====== Excerpted records ======

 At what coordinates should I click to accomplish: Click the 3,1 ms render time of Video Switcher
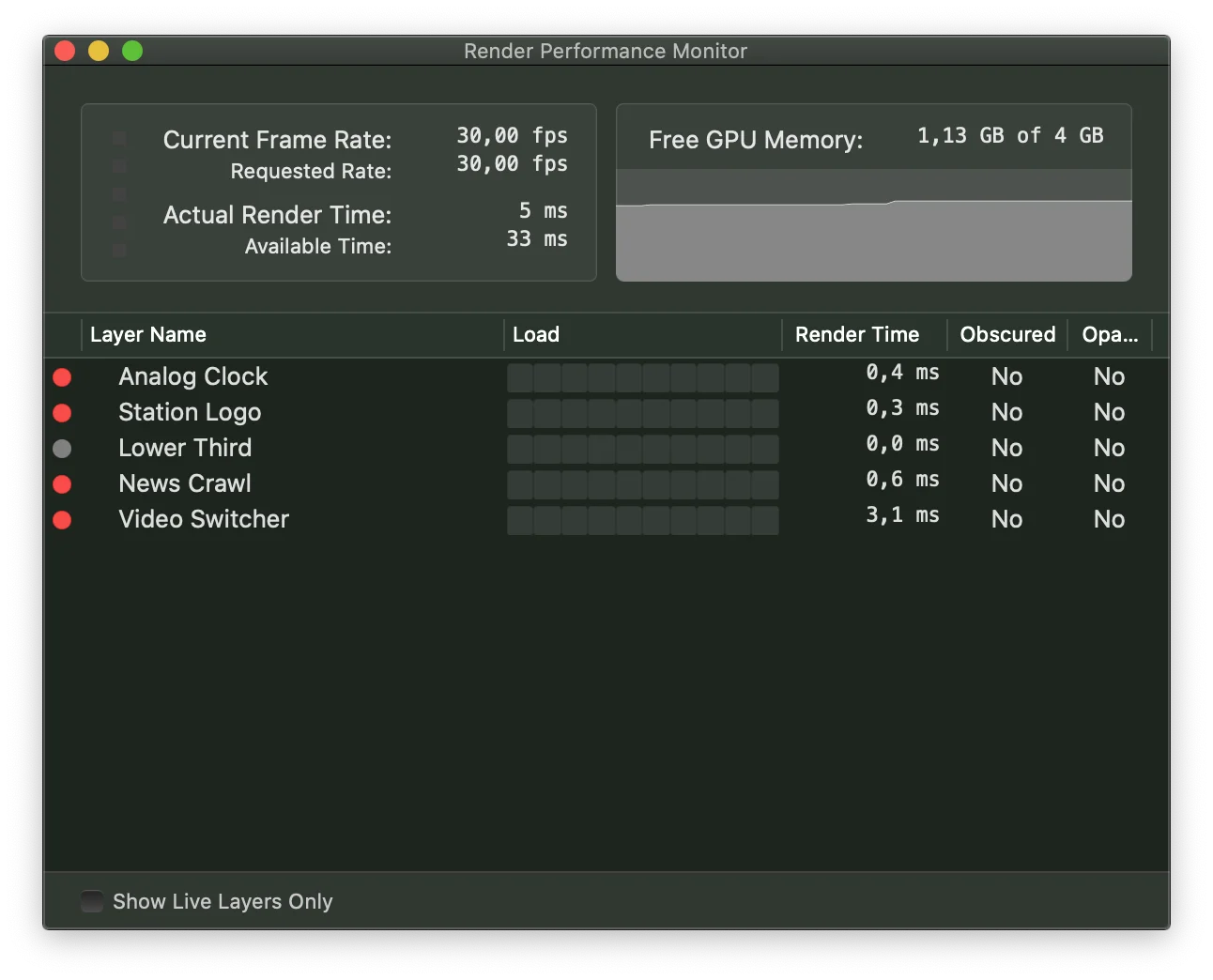click(901, 515)
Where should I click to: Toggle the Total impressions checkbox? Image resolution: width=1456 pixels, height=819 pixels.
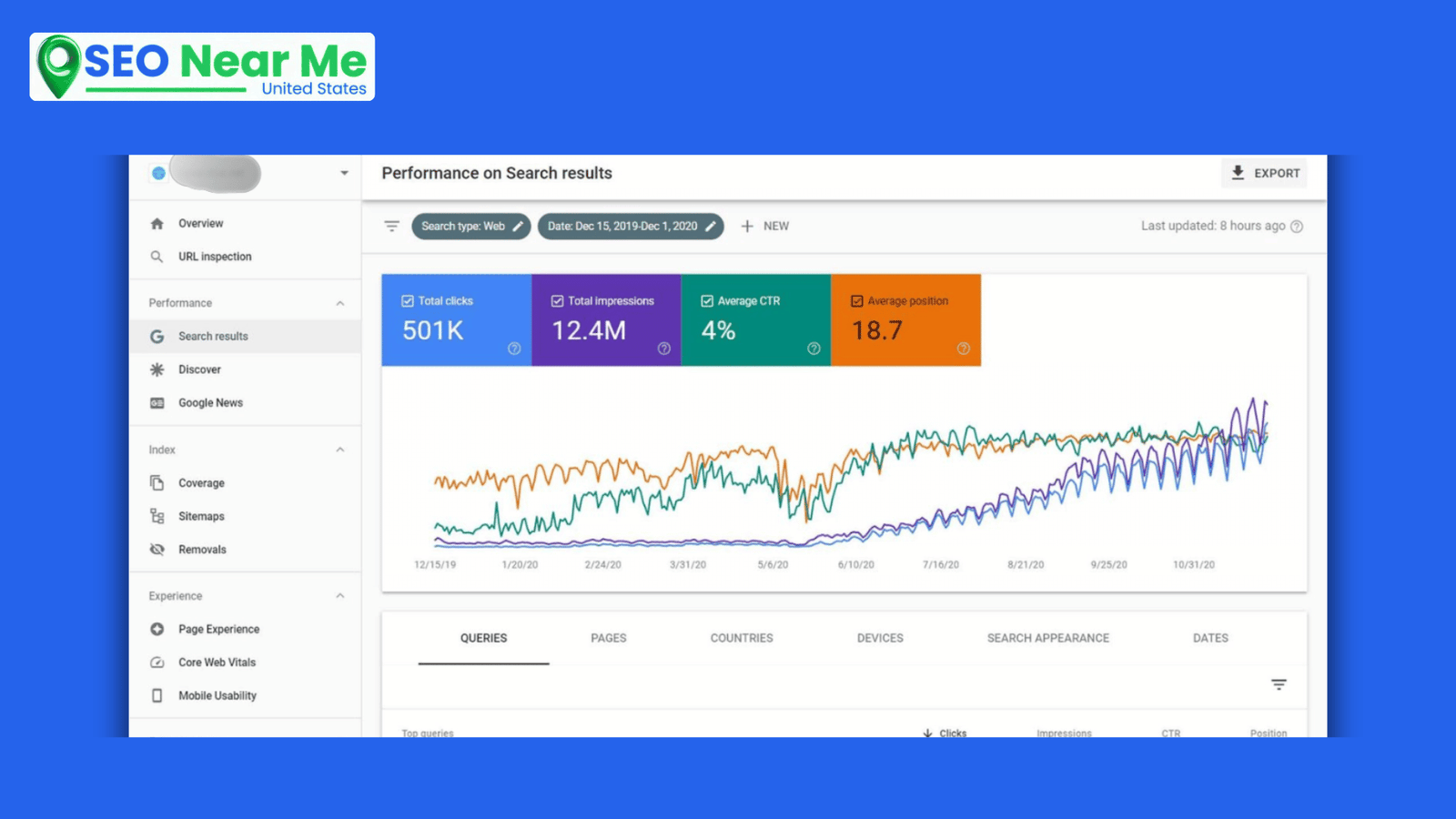[x=557, y=301]
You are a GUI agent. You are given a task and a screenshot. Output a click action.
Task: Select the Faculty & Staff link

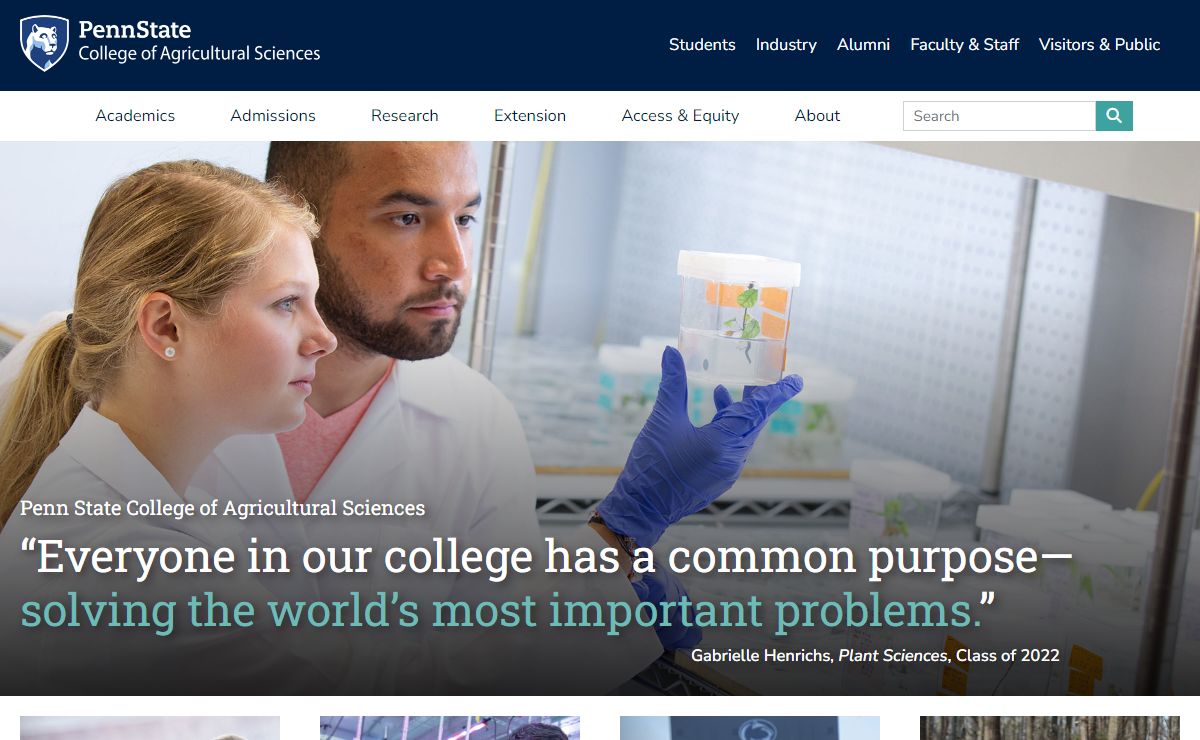click(964, 45)
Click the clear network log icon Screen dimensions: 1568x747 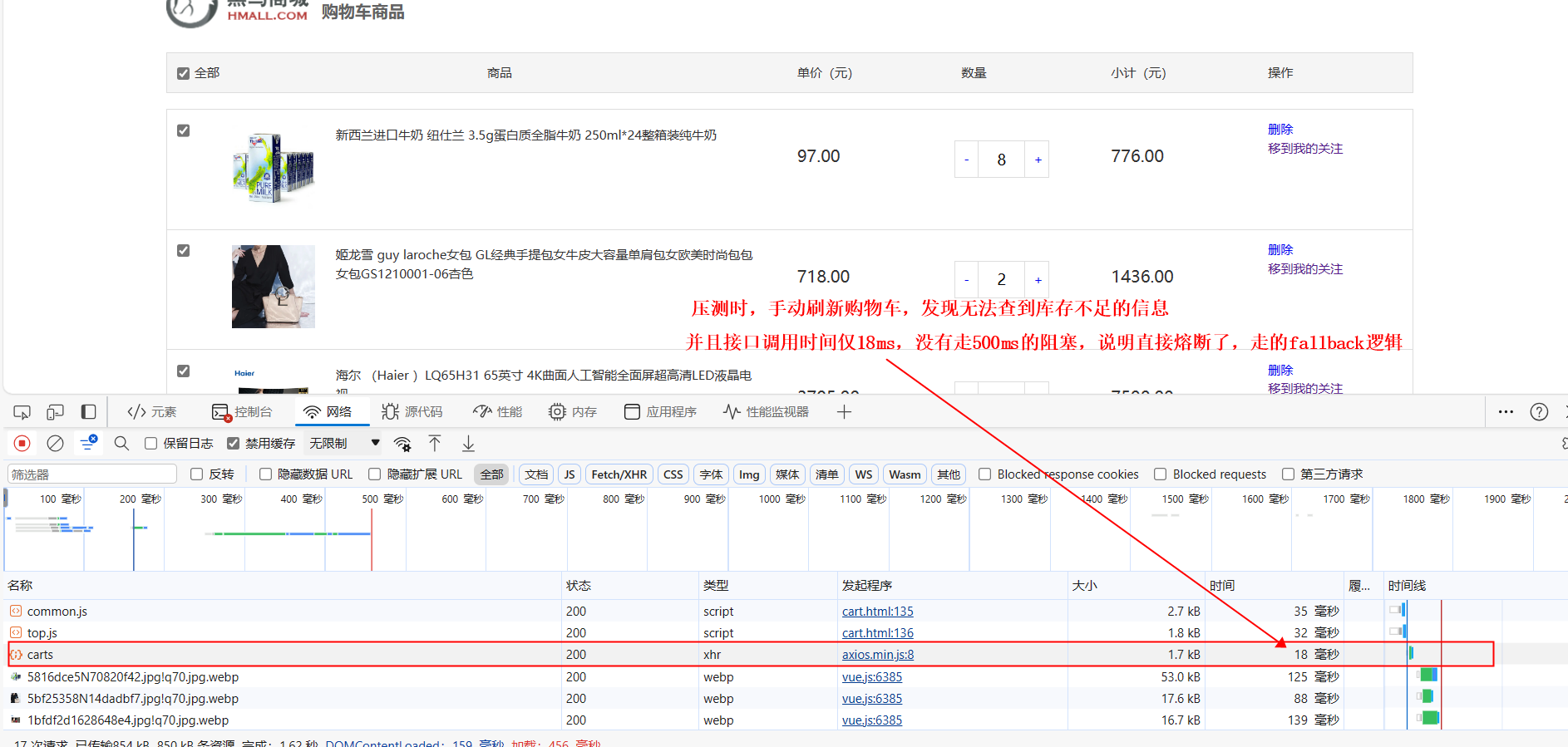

======

**Activity:** Take the line containing "Where should I" and every line after it up to the end of the data, and write them out exactly, without the pictures.

**Written reply:**
Where should I click to: Toggle the Total impressions checkbox? Image resolution: width=1456 pixels, height=819 pixels.
[x=557, y=301]
You are a GUI agent. You are given a task and a screenshot. Output a click action.
Task: Select the Faculty & Staff link

click(964, 45)
Click the clear network log icon Screen dimensions: 1568x747 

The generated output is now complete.